Passage choisi:
********************

Mon parrain, avant de souffrir d’une maladie similaire à la maladie d’Alzheimer, racontait ce gag d’un malade se rendant chez son médecin :
« A la fin de la consultation, le médecin lui dit qu’il a une bonne et une mauvaise nouvelle et lui demande laquelle il veut connaître en premier.
-La mauvaise, répond le patient.
-Eh bien, lui dit le médecin, vous souffrez de la maladie d’Alzheimer.
-Et quelle est donc la bonne nouvelle, lui demande le patient plein d’espoir ?
-Lorsque vous sortirez de mon cabinet, vous ne vous en souviendrez plus ! ».
Ce que je vis en ce moment avec ma maman m’inspire une nouvelle version :
« Un malade d’Alzheimer se rend chez son médecin. A la fin de la consultation, ce dernier lui dit qu’il a une bonne et une mauvaise nouvelle et lui demande laquelle il veut connaître en premier.
-La bonne, répond le patient.
-Eh bien, lui dit le médecin, vous allez guérir de la maladie d’Alzheimer.
-Et quelle est donc la mauvaise, lui demande le patient inquiet?
-Vous deviendrez de plus en plus conscient de ce que vous oubliez! ».
Dans l’évolution de la maladie, il y a une phase particulièrement difficile où l’on se rends compte que tout ne tourne pas rond. Ma maman avait déjà passé cette phase et ne se rendait plus compte qu’elle était malade. Depuis quelques semaines elle s’en rend de nouveau compte et ce n’est pas facile pour elle.

********************

Consigne 1:
Relevez, s'il vous plaît, toutes les paroles que le patient prononce dans les deux versions de la blague du passage sur la maladie d'Alzheimer, sans les incises qui les accompagnent.
Consigne 2:
Prolongez le passage sur la maladie d'Alzheimer à partir de sa dernière phrase, en gardant le même ton.

Données affichées:
********************

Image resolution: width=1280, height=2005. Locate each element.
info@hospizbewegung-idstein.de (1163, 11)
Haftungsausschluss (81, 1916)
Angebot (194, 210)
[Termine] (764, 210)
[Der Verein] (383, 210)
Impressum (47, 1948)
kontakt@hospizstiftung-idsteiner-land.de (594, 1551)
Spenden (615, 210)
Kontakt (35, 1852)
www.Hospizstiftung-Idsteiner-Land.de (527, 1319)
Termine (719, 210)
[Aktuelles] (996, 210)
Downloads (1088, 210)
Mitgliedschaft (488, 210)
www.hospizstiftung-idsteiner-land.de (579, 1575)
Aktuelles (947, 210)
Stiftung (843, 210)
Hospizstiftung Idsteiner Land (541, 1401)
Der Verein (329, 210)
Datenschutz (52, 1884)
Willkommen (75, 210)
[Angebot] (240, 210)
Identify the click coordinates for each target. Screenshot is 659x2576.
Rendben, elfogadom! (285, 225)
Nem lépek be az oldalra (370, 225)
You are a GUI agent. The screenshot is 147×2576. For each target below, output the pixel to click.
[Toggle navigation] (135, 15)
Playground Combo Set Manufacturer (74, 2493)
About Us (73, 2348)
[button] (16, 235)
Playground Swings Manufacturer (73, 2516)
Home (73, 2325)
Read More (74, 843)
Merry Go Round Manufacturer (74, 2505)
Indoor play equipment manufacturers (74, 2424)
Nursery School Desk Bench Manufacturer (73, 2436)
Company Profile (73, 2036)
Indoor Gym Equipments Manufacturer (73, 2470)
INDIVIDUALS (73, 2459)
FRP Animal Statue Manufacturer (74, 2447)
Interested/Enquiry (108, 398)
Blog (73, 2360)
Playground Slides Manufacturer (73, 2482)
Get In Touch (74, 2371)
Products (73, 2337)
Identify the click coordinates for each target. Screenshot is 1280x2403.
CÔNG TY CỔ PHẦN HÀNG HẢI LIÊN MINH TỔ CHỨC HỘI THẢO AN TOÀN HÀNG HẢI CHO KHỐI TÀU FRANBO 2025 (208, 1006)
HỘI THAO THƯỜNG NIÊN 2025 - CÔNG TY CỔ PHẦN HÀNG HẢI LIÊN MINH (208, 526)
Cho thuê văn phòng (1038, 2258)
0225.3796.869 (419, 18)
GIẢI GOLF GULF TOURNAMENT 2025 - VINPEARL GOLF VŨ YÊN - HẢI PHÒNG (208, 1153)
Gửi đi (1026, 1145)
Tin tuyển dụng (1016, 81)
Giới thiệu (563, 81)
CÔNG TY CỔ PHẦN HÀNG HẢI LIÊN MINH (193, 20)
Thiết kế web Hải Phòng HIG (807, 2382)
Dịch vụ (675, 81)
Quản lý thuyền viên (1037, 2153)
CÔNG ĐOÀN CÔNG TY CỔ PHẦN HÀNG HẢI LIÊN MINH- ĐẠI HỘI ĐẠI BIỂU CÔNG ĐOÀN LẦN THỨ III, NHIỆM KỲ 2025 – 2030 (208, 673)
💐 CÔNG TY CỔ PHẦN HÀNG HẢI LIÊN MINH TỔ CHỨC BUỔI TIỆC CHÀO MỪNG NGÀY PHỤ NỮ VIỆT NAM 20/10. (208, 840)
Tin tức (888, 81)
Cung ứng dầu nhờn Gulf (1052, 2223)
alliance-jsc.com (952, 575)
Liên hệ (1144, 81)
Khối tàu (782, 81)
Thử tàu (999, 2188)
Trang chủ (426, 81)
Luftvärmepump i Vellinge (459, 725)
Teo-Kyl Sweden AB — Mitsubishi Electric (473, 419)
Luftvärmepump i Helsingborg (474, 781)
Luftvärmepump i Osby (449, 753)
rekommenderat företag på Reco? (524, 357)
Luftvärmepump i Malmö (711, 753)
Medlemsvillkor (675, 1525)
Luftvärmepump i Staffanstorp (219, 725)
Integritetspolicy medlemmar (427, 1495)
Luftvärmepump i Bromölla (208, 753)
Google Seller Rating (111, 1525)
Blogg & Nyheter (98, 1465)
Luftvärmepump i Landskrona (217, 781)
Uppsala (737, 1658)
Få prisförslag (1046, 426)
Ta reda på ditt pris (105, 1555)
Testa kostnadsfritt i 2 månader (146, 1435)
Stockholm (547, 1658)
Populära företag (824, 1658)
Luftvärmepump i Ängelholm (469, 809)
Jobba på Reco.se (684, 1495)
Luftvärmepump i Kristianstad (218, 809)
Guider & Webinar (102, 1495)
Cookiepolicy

********************

Réponse 1:
« La mauvaise »
« Et quelle est donc la bonne nouvelle »
« La bonne »
« Et quelle est donc la mauvaise »

Réponse 2:
J’ai vécu l’évolution de la maladie de mon parrain, atteint de démence fronto-temporale, comme une longue descente, où des capacités paraissant aller de soi, disparaissaient les unes après les autres. Après chaque pallier, je m’en voulais de ne pas avoir vu tout ce qu’il était encore capable de faire à l’étape précédente ! C’est comme s’il était en train de mourir par petites parties. Et on peut se dire ce qu’on veut pour essayer de se consoler, c’est un processus affreux et révoltant !
Aujourd’hui, il m’est donné de voir le processus inverse avec ma maman et j’en suis si reconnaissante ! Et en même temps je me dit : « si on avait su à l’époque où mon parrain était malade, que de souffrance on aurait pu éviter ! ».